The Austin Chronicle

https://www.austinchronicle.com/screens/2005-03-18/written-on-the-wind/

DVD Watch

Reviewed by Stephen MacMillan Moser, March 18, 2005, Screens

Written On The Wind

Criterion, $29.95

A Douglas Sirk tour de force, Written on the Wind explores the director's typical fascination with interfamilial relationships in a hold-on-to-your-cocktail-hat production oozing with Technicolor angst. The gates of the Hadley mansion in Hadley, Texas, do little to keep the tortured Hadley family's secrets inside, since oil scion Kyle Hadley (Robert Stack) is a nasty drunk with a bad temper, and sister Marylee (Dorothy Malone) is, in today's parlance, a ho. As his best friend Mitch, the rock-solid Rock Hudson tries hard to keep ol' Kyle in line, but it's like trying to corral a dozen helium balloons. When Kyle marries Lucy Moore (Lauren Bacall), the themes of lust and greed take center stage. Using the charmingly dated device of pages on a calendar flying by, we are taken back, and the lurid story unfolds: Marylee wants Mitch, but Mitch wants Kyle's wife. Kyle behaves badly and beats up Lucy because he thinks she is pregnant with Mitch's baby. A struggle ensues. and Kyle dies from a gunshot.

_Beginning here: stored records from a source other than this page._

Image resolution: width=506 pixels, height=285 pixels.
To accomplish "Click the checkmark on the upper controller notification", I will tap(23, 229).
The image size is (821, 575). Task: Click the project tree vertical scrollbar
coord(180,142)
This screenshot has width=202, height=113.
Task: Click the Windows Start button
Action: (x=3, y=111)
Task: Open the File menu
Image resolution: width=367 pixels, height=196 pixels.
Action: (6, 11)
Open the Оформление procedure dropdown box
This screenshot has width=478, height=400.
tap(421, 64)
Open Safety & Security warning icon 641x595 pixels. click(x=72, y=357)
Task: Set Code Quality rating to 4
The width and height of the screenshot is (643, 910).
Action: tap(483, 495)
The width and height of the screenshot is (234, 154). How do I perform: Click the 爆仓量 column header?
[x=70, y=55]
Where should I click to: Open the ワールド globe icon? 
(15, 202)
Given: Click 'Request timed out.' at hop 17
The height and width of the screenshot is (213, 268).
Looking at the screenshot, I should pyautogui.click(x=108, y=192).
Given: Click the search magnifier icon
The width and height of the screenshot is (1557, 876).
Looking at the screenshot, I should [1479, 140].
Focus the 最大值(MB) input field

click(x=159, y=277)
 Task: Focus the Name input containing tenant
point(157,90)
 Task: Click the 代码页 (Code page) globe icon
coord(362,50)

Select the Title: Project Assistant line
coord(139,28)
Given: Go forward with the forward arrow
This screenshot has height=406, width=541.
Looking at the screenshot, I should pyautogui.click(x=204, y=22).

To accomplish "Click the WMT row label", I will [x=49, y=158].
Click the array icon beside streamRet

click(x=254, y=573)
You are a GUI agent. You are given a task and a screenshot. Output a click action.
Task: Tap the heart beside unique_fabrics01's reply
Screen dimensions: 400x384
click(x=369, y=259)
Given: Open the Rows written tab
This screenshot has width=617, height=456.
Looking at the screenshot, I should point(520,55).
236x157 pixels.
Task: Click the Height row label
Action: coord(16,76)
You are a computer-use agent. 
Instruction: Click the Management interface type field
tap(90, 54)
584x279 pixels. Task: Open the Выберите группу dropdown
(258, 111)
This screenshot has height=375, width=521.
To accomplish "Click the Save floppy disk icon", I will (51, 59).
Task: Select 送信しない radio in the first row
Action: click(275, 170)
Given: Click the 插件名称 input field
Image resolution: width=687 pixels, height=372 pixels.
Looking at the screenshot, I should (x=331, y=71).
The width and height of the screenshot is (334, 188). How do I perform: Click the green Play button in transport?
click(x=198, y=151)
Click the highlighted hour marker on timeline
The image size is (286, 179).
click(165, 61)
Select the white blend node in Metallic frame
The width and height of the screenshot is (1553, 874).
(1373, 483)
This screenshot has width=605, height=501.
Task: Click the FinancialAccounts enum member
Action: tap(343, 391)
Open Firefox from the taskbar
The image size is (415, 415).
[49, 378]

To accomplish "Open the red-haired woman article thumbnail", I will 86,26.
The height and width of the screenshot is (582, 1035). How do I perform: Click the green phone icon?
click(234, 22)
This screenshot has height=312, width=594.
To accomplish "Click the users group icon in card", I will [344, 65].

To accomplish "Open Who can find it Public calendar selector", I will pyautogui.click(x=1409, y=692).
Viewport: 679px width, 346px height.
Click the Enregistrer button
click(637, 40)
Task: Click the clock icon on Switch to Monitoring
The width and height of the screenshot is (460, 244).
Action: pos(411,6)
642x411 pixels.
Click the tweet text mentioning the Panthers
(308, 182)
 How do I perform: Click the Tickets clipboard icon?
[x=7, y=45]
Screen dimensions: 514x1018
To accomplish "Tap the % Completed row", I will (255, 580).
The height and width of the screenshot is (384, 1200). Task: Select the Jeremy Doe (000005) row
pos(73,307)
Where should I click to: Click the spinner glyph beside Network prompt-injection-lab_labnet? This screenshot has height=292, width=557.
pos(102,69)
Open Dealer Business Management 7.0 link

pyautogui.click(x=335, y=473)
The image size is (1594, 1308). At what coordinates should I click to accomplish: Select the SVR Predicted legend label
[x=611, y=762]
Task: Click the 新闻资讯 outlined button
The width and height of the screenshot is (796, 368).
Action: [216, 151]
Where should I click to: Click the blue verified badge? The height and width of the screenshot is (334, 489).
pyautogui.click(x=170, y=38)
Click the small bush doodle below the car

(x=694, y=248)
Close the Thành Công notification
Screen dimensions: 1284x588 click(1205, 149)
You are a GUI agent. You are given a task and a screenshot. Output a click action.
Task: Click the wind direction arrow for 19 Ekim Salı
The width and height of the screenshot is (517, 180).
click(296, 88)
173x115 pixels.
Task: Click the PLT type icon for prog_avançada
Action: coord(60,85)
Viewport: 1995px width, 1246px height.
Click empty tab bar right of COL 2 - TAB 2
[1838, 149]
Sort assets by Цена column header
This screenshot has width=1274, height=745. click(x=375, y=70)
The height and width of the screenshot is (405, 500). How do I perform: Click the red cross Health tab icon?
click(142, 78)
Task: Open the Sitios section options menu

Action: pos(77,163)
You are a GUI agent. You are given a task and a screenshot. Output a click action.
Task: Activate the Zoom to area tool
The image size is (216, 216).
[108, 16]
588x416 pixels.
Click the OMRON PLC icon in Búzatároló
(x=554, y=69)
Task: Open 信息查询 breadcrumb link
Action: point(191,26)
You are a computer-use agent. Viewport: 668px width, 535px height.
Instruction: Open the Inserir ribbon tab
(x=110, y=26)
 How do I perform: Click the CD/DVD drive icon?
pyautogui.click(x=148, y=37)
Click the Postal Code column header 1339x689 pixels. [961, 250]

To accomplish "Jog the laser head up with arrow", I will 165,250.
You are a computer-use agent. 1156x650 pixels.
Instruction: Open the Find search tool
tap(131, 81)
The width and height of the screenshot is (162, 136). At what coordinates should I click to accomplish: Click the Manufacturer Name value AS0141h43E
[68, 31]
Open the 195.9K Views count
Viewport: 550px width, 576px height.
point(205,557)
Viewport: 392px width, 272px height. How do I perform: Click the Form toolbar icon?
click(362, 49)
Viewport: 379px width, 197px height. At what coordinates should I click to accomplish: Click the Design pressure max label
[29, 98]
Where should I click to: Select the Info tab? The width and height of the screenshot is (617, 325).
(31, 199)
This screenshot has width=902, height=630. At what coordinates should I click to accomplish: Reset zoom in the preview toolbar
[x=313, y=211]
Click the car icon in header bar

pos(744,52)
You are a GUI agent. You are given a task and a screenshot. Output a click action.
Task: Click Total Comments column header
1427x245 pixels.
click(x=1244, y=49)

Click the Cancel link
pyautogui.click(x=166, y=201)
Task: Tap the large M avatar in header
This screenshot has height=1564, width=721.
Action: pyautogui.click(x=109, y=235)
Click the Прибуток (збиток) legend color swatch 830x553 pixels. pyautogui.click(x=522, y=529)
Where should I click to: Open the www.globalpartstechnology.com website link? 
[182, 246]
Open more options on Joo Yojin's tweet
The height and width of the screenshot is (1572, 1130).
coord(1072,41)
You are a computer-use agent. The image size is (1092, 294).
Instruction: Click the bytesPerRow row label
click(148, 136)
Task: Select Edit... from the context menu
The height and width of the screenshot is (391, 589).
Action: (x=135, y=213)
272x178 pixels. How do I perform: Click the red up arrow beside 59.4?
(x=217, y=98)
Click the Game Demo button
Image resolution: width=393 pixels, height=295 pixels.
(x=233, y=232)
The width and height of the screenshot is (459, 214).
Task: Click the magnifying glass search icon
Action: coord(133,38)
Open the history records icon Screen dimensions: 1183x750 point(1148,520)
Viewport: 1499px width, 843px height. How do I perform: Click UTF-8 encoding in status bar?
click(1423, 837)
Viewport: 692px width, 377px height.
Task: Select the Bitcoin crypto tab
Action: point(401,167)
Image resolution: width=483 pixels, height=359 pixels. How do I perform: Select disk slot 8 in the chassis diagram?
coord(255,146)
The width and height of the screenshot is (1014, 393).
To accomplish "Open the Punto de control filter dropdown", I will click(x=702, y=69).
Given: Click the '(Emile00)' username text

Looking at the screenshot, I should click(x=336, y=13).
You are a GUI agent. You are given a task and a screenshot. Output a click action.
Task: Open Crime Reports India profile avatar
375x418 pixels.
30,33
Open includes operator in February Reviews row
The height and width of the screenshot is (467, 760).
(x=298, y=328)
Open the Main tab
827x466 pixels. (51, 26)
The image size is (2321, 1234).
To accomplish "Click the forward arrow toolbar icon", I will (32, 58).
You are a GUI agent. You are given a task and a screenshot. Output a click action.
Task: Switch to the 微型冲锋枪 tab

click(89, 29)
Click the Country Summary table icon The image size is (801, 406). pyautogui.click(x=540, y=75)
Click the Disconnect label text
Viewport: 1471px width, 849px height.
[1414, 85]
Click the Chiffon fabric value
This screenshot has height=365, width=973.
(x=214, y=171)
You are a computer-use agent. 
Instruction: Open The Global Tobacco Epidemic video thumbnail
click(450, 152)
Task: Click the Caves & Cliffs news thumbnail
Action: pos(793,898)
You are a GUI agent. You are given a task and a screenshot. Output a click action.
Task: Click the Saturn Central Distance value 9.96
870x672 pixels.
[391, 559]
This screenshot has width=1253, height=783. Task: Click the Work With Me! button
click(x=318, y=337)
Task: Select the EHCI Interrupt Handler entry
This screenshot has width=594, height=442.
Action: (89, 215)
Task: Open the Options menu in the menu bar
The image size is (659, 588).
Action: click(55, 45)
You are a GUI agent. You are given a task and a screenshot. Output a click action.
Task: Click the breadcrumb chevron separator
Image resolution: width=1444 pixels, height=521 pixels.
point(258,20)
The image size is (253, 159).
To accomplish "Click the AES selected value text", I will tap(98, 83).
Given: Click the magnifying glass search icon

The death is ruled an accident, and Mitch drives off into the sunset with Lucy, while Marylee, now the owner of Hadley Oil, strokes and caresses a phallic-looking model of an oil derrick. The men in Sirk's movies are somewhat one-dimensional, but he savors the female characters, lavishing them with loving attention. As Marylee, Malone steals the show with her overacting. When her brother accuses her of being a "filthy liar," she spits back, "I'm filthy – period." With the all-important "Gowns by ..." credit going to Bill Thomas, she is girded to the gills in over-the-top 1950s couture and works the stage like a woman possessed. Her tawdry mambo in a flame-colored peignoir as her father is dying outside her door is torrid and (now) unintentionally hilarious. Malone won the Best Supporting Actress Oscar for her role – amazingly, the only Oscar a Douglas Sirk movie ever received. Lauren Bacall is at her best here, too, with her voice like salted velvet; she is the queen of the "come hither" look, but always remains cool and elegant.

Extras include the Melodrama Archive, which breaks Sirk's career down into three categories: his years in Germany, his move to America, and the years at Universal Studios, which produced Written on the Wind, as well as Magnificent Obsession, All That Heaven Allows, and the immortal Imitation of Life. Also included are liner notes by noted film theorist Laura Mulvey, as well as the trailers for the feature and All That Heaven Allows, which are fascinating for the fact that they place the viewer and the film in the context of the period in which the film was made.